42% of the organizations contemplate developing their own proprietary large language model pointers from a US-based CIO survey for Indian enterprises looking to adopt Gen AI.
Recognize, a technology investment platform that focuses exclusively on the tech services industry, has shared some interesting findings from its recent CIO survey. The Recognize CIO Survey series is a regular panel of 500 CIOs in the US. The data from this survey helps track spending intentions, changes in technology, product preferences, strategic priorities, and talent challenges.
Most utilized Gen AI products in organizations
Regarding the most utilized Generative AI products within organizations, Recognize’s CIO survey results show that 82% of the organizations use ChatGPT most frequently. This is followed by Copy.ai at 29%, with open-source solutions close behind at 28%. Bard and Claude are utilized by 27% and 25% of respondents, respectively, while Jasper is used by 24%. Chatsonic, however, appears less frequently used, with just 16% of organizations implementing it.
Approach towards Generative AI
The survey also delved into organizations’ approach to Generative AI technologies such as ChatGPT and Bard. 43% of organizations report having already deployed them in an enterprise application or process. Meanwhile, 21% of respondents have individuals experimenting on their own. Prototyping for enterprise use and large projects underway account for 17% and 13%, respectively.

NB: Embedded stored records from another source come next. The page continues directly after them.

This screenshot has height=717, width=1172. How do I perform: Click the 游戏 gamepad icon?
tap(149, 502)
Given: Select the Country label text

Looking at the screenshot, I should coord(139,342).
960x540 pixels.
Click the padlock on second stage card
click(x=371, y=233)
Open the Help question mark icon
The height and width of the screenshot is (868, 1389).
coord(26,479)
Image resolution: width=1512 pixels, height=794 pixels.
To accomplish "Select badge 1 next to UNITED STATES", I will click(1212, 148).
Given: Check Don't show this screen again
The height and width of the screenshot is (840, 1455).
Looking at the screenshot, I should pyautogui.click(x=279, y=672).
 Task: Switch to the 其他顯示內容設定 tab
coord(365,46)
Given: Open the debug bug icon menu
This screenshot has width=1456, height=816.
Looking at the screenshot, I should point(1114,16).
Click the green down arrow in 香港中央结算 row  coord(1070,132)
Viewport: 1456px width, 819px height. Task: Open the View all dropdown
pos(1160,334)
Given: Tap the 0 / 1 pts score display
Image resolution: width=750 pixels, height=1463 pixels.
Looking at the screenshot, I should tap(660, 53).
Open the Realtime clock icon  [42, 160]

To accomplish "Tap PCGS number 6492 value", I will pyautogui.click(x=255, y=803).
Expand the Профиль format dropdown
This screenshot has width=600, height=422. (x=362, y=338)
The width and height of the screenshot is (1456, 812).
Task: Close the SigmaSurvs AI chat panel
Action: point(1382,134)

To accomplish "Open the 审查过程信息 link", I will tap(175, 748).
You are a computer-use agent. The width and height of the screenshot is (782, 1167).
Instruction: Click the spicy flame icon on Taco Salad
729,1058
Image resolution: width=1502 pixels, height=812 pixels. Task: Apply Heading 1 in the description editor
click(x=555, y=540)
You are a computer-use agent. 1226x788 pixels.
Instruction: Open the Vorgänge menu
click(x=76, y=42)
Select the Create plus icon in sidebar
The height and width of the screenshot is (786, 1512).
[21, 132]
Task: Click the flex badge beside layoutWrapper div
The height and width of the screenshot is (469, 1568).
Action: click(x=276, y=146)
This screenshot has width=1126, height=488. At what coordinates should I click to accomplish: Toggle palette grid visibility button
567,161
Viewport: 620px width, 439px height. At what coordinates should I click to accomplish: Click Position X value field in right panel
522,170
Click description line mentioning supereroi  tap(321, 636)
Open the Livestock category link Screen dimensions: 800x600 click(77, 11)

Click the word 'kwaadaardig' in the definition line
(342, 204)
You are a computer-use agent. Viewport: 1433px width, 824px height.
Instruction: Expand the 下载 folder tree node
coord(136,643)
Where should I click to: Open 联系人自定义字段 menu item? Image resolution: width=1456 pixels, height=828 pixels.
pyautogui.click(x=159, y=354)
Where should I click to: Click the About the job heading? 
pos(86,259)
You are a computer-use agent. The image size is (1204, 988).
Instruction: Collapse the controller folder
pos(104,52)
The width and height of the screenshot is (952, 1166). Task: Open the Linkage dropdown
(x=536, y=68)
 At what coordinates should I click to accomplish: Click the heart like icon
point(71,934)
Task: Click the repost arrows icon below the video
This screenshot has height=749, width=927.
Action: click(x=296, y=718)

Interestingly, only 4% of organizations are not using Generative AI at all, and only 1% have explicitly banned its use.
Concerns- accelerating the deployment of Generative AI
When asked about the main concerns related to accelerating the deployment of Generative AI, security tops the list, with 52% of organizations expressing this concern. Complexity is the second primary concern at 39%. The need for hardware resources and the potential for inaccurate results garnered 33% of responses. The impact on jobs and sourcing talent to manage these systems is 31%. Lower return on investment is a worry for 20% of respondents.
Interestingly, 8% express no material concerns or feel all concerns are manageable.
Building proprietary LLM
This survey reveals that many organizations are contemplating developing their proprietary large language models. A significant portion of respondents, 42%, confirmed they plan to do so, while another 41% still evaluate or consider this possibility. Only 7% indicated they have yet to make plans to build their own proprietary large language model.
Future of AI- impact of AI on companies in the next two years
Respondents hold largely positive views when asked about the expected impact of AI on their organization over the next two years. 46% of the companies predict AI will lead to significant use cases that drive productivity. 24% foresee select use cases without a major impact. A significant 22% expect a transformational impact from AI. Conversely, a small fraction of organizations, 7%, do not anticipate much impact from AI.